Apesar de Marx con­si­derar a LQTTL como “a mais im­por­tante lei da eco­nomia po­lí­tica” (Grun­drisse) e a causa sub­ja­cente dos ci­clos re­cor­rentes de crises (Ca­pital Vo­lume 3 Ca­pí­tulo 13), os cép­ticos ar­gu­mentam que a LQTTL de Marx é iló­gica e “in­de­ter­mi­nada” como te­oria (Mi­chael Hein­rich). E o apoio em­pí­rico à lei é ine­xis­tente ou im­pos­sível de ave­ri­guar. Em vez disso, de­vemos pro­curar alhures por uma te­oria, quer re­cor­rendo a Keynes ou amal­ga­mando vá­rias te­o­rias eclé­ticas como “su­per­pro­dução” ou “sub­con­sumo” ou “fi­nan­ci­a­ri­zação” – ou sim­ples­mente acei­tando que não existe uma te­oria mar­xista das crises. Na minha opi­nião, estas crí­ticas foram res­pon­didas efi­caz­mente por vá­rios au­tores, in­cluindo eu pró­prio.

Mas vamos deixar de lado a va­li­dade ló­gica da lei e con­si­de­remos aqui apenas as evi­dên­cias em­pí­ricas para apoiar a fór­mula de Marx para a taxa de lucro sobre o ca­pital numa eco­nomia, que é s/C+v, onde s = mais-valia; C = stock de meios de pro­dução fixos e cir­cu­lantes e v = valor da força de tra­balho (custos sa­la­riais).

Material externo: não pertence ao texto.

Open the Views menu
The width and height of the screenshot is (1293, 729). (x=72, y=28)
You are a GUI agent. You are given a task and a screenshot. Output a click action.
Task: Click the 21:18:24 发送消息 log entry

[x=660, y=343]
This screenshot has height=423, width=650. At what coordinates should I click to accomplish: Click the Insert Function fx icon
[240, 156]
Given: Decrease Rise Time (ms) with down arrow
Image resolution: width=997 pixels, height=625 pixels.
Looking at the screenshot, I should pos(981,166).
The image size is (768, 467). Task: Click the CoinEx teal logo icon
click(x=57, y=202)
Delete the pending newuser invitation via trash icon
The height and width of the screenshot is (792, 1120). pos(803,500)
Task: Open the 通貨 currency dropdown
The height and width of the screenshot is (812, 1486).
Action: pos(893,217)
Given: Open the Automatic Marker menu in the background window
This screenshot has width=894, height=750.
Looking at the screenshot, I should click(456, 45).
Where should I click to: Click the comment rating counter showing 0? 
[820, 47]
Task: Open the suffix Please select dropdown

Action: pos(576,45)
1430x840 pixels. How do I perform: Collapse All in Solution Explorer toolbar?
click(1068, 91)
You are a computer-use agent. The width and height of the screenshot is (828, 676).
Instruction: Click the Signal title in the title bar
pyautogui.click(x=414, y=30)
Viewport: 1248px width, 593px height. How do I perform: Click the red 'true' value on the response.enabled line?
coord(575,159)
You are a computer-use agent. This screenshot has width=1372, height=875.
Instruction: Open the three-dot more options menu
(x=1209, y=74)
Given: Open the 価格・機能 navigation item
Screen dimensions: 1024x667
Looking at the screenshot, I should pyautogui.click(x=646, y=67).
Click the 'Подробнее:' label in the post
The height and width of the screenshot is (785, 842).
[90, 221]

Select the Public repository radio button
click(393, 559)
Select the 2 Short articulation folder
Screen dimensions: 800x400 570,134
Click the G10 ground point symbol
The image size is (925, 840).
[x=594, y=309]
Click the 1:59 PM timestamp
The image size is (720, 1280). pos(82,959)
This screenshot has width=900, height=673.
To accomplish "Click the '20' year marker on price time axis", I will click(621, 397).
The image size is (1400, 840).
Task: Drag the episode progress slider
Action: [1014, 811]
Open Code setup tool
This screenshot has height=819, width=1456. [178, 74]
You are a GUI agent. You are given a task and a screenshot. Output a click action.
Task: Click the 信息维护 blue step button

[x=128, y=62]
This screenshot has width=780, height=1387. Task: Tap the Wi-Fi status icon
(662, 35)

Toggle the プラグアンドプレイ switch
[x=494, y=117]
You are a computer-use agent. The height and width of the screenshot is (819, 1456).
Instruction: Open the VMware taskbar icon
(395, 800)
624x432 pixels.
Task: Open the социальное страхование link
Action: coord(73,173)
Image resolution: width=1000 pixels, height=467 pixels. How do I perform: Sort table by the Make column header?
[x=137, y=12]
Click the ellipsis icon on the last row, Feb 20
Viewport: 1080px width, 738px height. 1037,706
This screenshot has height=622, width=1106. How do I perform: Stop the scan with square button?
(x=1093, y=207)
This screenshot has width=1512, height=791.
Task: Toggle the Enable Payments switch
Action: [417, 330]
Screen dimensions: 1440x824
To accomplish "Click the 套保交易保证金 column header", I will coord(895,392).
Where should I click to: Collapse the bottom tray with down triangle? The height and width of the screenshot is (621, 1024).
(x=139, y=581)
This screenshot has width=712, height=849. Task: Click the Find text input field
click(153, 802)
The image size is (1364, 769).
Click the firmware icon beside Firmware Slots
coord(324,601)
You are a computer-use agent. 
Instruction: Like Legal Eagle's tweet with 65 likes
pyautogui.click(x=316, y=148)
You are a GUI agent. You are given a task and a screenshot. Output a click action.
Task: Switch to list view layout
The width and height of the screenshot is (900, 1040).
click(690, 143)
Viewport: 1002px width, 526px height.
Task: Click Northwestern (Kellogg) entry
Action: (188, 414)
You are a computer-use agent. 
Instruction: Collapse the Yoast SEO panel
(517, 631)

Os dois pontos-chave de Marx sobre a LQTTL são: 1) ha­verá um de­clínio se­cular a longo prazo da taxa média de lucro sobre o stock de ca­pital à me­dida que o ca­pi­ta­lismo se de­sen­volve; e 2) o equi­lí­brio dos fa­tores ten­den­ciais e contra-ten­den­ciais na lei ex­plica os au­mentos e quedas re­gu­lares da pro­dução ca­pi­ta­lista.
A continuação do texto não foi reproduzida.